Could you filter the material and copy every line where the word "agent" occurs?
════
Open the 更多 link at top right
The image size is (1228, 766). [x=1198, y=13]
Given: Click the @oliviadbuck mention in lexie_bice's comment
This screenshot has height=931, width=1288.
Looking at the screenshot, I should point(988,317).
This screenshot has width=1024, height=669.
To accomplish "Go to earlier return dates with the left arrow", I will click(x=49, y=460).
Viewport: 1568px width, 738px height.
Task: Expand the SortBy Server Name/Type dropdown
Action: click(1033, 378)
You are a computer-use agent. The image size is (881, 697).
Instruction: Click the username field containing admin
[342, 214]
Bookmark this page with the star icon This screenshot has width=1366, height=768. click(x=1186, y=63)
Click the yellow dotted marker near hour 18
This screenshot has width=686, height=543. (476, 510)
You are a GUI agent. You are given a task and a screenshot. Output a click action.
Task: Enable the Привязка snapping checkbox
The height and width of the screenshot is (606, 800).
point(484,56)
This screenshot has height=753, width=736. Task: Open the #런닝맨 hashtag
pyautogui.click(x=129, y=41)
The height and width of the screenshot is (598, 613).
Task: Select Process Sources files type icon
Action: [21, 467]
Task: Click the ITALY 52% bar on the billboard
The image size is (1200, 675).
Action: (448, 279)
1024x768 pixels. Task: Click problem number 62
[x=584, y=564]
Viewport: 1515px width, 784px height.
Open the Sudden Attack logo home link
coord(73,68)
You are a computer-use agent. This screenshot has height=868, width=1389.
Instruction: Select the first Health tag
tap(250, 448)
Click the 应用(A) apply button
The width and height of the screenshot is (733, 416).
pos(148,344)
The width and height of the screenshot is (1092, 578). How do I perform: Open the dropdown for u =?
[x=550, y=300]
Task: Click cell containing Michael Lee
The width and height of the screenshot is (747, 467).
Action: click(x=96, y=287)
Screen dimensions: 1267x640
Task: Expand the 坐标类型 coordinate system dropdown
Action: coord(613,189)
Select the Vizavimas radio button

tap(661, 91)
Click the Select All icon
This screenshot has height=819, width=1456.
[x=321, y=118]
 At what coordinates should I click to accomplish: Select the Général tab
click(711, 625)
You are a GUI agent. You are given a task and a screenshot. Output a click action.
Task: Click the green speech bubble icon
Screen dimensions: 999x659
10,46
════
• _Output of the task_
You are a computer-use agent. The image size is (881, 697).
You are a GUI agent. You are given a task and a screenshot. Output a click action.
You are a computer-use agent. This screenshot has height=868, width=1389.
You are a GUI agent. You are given a task and a screenshot. Output a click action.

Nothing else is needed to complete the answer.